Lindsey Mazurek, assistant professor in the Department of Classical Studies at Indiana University, Bloomington, will give the lecture, “Women In the Cults of Isis: Patrons, Symbols and Pariahs,” at 5:30 p.m. Nov. 7 in Richards Hall, room 15.
The lecture is part of the lecture series of the Archaeological Institute of America, Lincoln-Omaha Society
Mazurek’s research focuses on issues of race, ethnicity, identity, change and materiality in the Roman Empire. In her lecture she will explore the role of women cults in the Roman Empire.
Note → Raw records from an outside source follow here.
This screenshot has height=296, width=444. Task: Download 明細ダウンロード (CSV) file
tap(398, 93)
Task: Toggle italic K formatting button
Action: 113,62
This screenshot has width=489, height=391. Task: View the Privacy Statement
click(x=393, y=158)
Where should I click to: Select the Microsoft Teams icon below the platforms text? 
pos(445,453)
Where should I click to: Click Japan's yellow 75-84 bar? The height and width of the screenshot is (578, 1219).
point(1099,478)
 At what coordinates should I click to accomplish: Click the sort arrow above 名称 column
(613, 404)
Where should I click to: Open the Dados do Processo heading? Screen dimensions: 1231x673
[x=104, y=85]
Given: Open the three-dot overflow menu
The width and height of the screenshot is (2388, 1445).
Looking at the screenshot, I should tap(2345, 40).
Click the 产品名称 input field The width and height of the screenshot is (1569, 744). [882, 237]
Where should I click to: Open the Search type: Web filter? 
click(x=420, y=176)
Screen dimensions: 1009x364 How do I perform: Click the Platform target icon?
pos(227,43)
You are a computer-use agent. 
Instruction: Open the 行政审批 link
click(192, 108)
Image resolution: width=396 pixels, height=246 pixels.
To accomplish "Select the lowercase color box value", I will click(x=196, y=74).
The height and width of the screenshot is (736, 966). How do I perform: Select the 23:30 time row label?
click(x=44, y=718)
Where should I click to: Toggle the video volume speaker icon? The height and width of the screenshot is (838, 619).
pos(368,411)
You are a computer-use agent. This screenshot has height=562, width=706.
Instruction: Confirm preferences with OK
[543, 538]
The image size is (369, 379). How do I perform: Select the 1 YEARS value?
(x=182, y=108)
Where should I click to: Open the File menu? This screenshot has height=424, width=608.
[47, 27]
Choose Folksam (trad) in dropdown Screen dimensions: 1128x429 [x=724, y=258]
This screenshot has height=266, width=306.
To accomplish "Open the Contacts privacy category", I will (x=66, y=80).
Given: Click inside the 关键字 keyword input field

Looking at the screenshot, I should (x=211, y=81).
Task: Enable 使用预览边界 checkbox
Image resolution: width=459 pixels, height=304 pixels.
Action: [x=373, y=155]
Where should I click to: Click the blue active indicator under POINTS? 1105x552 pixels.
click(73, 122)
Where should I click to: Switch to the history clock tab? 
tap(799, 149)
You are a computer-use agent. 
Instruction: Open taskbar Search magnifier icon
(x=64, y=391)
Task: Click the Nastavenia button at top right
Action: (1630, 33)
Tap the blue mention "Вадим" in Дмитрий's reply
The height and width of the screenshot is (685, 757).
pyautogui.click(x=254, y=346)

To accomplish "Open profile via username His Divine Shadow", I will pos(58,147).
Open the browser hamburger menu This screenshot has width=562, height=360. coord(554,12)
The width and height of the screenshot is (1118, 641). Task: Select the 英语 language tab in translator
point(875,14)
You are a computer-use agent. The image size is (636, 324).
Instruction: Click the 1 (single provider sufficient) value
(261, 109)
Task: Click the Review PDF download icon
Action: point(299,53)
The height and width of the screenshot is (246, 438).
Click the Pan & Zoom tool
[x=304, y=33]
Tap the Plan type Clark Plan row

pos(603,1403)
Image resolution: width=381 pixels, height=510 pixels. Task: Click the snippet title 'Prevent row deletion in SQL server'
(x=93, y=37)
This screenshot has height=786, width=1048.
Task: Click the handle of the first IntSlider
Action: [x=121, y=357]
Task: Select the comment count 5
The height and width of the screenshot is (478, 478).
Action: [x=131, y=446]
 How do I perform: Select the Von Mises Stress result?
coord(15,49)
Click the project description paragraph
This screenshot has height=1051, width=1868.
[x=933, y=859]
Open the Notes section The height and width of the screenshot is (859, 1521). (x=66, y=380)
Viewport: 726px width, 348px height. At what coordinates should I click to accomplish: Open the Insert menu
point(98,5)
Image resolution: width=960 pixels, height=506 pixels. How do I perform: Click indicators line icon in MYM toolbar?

From neopagans to feminists, many today think of Isis as a goddess of and for women. Given that Isis was a patron of childbirth and marriage, two activities closely associated with women in antiquity, this assumption is not entirely off the mark. Women also appear frequently in artistic depictions of the Isis cult, from wall paintings at Pompeii to gravestones in Athens. But women were largely excluded from priesthoods and other positions of power and were marginalized further through cult regulations.
Mazurek brings together literary, epigraphic and artistic evidence to examine the roles of women and femininity in Egyptian cults during the Hellenistic and Roman periods. This evidence paints a complex and dynamic portrait of the female experience of Egyptian religion, which relied on women to communicate its ideals to a broad audience while denying them power and status.